The optimization set: Gauss-Newton method

This log is an extension for the least square problems (introduced in a previous log: The optimization set: QR factorization – ToothlessOS Log). Specifically, we will look at how to apply the results to non-linear regression problems.

Theory

Least-square problems

We recall that the least square solution is an approximate solution for overdetermined linear system Ax = b, with the criteria of minimizing the residue r:

    \[\min || r ||^2 = || Ax - b ||^2 \]

For these problems, we can compute the approximate solution easily: \hat{x} = A^{\dagger}b = {(A^{T}A)}^{-1}A^{T}b.

The Gauss-Newton method

Unfortunately, sometimes we cannot formulate problems in this nice linear form.
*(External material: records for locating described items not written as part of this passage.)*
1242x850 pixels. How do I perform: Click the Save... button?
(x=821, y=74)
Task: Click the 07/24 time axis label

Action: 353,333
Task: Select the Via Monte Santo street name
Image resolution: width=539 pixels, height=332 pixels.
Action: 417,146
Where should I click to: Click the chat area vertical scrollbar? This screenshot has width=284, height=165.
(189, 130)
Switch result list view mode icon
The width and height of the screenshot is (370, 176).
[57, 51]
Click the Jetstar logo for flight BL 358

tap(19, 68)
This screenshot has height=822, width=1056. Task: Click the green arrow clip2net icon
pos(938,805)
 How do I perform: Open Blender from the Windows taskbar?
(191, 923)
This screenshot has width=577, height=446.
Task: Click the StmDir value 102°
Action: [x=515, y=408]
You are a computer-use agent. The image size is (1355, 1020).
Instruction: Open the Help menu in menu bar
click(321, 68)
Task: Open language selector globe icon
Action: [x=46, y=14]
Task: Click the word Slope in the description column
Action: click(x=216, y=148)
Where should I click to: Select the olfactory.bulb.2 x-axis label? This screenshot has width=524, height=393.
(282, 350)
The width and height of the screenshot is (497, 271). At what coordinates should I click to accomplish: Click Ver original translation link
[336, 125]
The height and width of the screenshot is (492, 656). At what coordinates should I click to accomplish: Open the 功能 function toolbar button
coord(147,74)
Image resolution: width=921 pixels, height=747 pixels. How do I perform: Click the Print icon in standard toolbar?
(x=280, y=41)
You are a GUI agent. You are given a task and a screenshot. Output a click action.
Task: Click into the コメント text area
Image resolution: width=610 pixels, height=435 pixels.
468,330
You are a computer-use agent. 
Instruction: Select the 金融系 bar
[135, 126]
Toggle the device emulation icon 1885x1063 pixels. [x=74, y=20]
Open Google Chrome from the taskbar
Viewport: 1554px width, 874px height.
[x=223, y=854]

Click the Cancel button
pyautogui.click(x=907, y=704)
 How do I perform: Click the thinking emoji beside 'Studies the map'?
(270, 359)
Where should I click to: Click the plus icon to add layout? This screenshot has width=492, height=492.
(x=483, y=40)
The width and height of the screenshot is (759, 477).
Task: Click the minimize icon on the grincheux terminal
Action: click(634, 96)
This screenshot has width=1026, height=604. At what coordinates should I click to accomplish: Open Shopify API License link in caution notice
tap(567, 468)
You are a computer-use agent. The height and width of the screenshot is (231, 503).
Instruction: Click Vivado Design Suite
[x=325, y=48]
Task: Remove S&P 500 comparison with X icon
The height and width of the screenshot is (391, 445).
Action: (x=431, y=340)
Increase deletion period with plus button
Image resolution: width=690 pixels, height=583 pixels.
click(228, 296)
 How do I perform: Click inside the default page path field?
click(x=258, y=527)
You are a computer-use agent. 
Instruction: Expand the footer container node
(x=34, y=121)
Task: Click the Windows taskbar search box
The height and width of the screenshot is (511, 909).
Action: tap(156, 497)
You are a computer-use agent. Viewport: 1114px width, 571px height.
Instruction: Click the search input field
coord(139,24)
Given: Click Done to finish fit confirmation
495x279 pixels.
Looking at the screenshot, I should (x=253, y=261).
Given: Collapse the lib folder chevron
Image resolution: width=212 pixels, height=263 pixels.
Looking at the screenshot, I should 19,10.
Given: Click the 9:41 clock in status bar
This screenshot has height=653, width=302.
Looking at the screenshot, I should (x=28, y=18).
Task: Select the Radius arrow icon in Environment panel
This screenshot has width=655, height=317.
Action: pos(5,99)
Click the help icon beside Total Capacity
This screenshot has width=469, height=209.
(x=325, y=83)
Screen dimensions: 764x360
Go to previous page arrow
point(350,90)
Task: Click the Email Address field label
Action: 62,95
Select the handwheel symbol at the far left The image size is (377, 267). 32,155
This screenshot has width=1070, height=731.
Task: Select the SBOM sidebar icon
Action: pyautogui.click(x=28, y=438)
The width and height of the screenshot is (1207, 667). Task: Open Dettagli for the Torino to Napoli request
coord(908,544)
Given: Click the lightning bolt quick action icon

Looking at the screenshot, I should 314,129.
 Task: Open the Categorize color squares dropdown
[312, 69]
Therefore, we have to make some adjustments: introducing the gauss-newton method!

That sounds really familiar to the Newton-Raphson solver mentioned in the previous log (The optimization set: Non-linear solvers – ToothlessOS Log). Actually, the ideas behind them are quite similar, in terms of the linear approximation used.

The following content is taken from Prof. Peng Sun’s slides of MATH304 at DKU.

Practice

In the practice section, we will implement the gauss-newton method on GDP data of China from scratch with MATLAB. This section is designed with reference to: Non Linear Regression Analysis | My Data Science Projects.

Step 1: Data preparation

For the dataset, we will use the China GDP data from 1960 to 2014. The dataset can downloaded here.

% Data preparation
data = readtable("china_gdp.csv");

% Preview
data
plot(data, "Year", "Value");

% Normalization
data.Year = data.Year / max(data.Year);
data.Value = data.Value / max(data.Value);
plot(data, "Year", "Value");

(Data preview)

(Normalized)

Step 2: Choose a model

Based on the growth trend of the data, we choose 2 non-linear models to fix it: the exponential function and the sigmoid/logistic function.

The exponential function:

    \[f(x|a,b,c) = a + bc^x\]

, where b \ne 0, c > 0, c \ne 1 and x is any real number

Now, in order to construct the matrix [Z_{j}], we want to compute the partial derivatives of f(x) with respect to a, b and c.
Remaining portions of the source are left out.